> WHAT IS NEEDED
Convert the entries from the line containing "coordinates (427, 188)." through the line containing "center [549, 237].", both included, into a numbered list with one line per item and no blank lines.

> DATA EXTRACTS
• • •
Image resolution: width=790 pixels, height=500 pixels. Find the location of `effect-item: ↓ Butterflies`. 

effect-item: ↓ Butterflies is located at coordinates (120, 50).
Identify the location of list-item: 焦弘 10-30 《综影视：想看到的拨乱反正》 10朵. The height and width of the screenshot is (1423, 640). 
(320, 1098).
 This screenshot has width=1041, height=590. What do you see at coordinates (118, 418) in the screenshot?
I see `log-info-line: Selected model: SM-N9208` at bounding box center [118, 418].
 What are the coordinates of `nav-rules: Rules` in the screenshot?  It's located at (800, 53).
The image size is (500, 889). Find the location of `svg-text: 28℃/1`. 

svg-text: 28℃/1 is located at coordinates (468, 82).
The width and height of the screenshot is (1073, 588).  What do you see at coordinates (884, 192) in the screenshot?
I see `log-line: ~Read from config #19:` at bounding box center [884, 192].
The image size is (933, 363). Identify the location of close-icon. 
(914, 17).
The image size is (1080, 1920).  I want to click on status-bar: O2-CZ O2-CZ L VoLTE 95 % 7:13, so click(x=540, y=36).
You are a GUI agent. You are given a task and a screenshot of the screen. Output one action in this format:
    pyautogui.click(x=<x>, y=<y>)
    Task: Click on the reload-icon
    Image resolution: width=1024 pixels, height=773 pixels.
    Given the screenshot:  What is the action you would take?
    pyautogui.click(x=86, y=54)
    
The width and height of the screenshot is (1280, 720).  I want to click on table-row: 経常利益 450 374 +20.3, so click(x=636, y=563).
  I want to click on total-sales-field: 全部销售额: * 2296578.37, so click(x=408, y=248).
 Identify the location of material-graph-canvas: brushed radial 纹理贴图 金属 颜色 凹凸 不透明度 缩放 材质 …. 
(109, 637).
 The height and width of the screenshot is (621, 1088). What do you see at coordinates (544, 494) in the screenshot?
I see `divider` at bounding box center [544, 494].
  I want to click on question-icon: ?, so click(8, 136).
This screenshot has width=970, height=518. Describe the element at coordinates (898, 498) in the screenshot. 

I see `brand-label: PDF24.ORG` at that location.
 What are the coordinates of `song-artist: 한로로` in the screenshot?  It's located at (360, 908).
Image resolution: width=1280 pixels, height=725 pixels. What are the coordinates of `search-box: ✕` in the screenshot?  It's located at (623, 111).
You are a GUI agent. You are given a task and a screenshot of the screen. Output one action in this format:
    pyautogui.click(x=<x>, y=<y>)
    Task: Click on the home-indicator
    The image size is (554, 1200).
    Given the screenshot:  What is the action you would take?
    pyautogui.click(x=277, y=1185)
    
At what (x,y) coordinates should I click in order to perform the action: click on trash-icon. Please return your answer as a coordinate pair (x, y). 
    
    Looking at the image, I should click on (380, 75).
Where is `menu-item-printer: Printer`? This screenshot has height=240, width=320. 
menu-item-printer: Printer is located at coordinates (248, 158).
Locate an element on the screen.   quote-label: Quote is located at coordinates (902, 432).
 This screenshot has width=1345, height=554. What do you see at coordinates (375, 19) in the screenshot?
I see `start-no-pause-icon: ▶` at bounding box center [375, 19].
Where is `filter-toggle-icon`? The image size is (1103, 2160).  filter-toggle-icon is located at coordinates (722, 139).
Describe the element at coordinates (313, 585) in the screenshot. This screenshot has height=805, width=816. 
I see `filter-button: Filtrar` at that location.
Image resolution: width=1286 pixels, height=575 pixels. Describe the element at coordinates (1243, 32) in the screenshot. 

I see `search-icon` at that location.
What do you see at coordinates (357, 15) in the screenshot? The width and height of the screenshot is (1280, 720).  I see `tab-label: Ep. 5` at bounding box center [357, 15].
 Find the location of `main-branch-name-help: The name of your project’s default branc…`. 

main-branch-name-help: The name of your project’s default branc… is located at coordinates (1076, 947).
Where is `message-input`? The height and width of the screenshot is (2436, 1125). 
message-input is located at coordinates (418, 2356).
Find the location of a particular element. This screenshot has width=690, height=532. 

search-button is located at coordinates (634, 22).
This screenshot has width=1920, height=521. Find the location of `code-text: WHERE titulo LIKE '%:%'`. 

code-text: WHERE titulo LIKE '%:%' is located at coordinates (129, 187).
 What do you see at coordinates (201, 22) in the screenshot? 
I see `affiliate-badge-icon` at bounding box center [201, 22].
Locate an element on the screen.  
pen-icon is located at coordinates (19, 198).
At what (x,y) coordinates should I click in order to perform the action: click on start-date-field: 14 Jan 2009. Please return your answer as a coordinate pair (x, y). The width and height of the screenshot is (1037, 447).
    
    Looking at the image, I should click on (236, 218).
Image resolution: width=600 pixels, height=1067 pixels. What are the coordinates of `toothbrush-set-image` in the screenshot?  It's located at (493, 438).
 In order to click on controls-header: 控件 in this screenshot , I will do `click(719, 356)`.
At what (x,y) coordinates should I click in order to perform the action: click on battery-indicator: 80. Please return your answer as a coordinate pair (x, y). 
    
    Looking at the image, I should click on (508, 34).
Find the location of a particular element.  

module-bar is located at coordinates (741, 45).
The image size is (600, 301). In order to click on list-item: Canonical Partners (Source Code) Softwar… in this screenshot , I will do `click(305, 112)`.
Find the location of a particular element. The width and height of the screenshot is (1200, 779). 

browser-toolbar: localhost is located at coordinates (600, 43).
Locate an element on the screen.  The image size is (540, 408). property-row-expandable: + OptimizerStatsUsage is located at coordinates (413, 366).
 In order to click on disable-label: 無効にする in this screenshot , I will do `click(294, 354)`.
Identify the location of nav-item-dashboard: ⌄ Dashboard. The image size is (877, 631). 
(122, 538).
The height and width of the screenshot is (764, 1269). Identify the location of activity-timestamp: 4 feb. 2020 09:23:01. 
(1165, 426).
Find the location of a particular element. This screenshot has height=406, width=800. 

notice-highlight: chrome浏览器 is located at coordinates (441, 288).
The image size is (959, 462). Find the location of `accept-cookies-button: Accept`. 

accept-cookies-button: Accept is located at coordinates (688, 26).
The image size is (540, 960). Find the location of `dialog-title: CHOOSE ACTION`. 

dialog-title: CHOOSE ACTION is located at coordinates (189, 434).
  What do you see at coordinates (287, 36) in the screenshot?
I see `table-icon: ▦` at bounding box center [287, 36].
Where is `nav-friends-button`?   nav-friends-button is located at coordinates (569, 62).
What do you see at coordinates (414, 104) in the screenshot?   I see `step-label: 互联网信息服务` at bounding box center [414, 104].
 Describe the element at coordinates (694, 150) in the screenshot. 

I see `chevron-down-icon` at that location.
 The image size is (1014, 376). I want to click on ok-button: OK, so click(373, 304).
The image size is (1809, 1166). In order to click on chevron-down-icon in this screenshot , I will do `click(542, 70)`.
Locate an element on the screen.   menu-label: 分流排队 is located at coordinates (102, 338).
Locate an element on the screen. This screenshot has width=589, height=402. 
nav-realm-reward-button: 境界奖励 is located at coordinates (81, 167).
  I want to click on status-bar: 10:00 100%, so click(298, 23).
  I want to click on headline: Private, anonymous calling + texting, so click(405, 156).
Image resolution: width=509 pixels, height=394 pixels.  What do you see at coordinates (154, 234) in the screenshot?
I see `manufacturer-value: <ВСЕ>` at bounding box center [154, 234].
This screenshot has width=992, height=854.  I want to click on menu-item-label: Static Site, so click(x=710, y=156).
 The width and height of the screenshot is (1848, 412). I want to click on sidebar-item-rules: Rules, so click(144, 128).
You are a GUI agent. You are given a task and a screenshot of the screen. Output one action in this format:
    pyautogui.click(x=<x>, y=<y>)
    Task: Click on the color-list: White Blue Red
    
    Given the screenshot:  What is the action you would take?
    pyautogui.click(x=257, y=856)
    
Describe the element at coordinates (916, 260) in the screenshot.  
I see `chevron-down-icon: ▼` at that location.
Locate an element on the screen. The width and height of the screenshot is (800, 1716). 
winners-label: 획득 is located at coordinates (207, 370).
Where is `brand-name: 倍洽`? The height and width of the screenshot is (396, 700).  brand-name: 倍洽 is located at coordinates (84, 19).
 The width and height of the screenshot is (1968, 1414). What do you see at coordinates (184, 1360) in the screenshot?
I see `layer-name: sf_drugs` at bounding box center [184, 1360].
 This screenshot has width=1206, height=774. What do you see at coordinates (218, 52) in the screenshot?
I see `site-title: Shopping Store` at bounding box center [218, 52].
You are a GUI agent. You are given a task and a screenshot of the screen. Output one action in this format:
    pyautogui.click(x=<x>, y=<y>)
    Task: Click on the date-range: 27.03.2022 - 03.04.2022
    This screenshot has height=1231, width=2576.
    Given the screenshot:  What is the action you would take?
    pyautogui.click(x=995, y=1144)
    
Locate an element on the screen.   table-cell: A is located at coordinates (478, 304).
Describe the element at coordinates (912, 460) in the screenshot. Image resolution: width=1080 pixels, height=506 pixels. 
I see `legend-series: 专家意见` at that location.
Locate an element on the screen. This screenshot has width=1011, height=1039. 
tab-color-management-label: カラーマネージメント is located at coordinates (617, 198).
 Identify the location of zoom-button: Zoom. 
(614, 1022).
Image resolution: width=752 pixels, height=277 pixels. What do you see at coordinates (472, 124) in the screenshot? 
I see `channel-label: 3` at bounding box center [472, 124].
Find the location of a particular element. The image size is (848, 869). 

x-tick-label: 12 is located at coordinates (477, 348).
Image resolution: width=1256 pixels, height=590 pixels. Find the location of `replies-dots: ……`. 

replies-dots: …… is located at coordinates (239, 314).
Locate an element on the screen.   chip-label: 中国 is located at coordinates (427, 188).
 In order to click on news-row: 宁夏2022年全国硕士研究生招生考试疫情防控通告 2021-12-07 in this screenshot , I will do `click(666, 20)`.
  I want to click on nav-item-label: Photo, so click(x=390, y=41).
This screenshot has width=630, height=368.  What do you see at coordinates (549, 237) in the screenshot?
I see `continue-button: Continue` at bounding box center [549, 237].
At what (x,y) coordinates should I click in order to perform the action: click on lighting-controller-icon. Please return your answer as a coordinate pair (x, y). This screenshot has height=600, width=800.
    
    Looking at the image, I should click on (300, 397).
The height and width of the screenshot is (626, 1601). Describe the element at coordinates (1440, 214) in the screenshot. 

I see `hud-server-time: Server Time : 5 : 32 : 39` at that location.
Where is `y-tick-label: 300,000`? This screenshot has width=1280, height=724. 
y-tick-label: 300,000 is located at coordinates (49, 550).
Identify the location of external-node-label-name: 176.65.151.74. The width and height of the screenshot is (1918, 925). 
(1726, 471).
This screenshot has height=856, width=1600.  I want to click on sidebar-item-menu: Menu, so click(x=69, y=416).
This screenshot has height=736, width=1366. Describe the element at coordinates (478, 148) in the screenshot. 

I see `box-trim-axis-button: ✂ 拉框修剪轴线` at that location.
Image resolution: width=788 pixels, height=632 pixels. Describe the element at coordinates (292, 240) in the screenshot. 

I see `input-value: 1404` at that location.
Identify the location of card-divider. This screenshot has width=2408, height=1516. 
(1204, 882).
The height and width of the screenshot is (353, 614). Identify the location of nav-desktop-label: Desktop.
• • •
> RESPONSE FOR THIS EXERCISE
1. Locate an element on the screen.   chip-label: 中国 is located at coordinates (427, 188).
2.  In order to click on news-row: 宁夏2022年全国硕士研究生招生考试疫情防控通告 2021-12-07 in this screenshot , I will do `click(666, 20)`.
3.   I want to click on nav-item-label: Photo, so click(x=390, y=41).
4. This screenshot has width=630, height=368.  What do you see at coordinates (549, 237) in the screenshot?
5. I see `continue-button: Continue` at bounding box center [549, 237].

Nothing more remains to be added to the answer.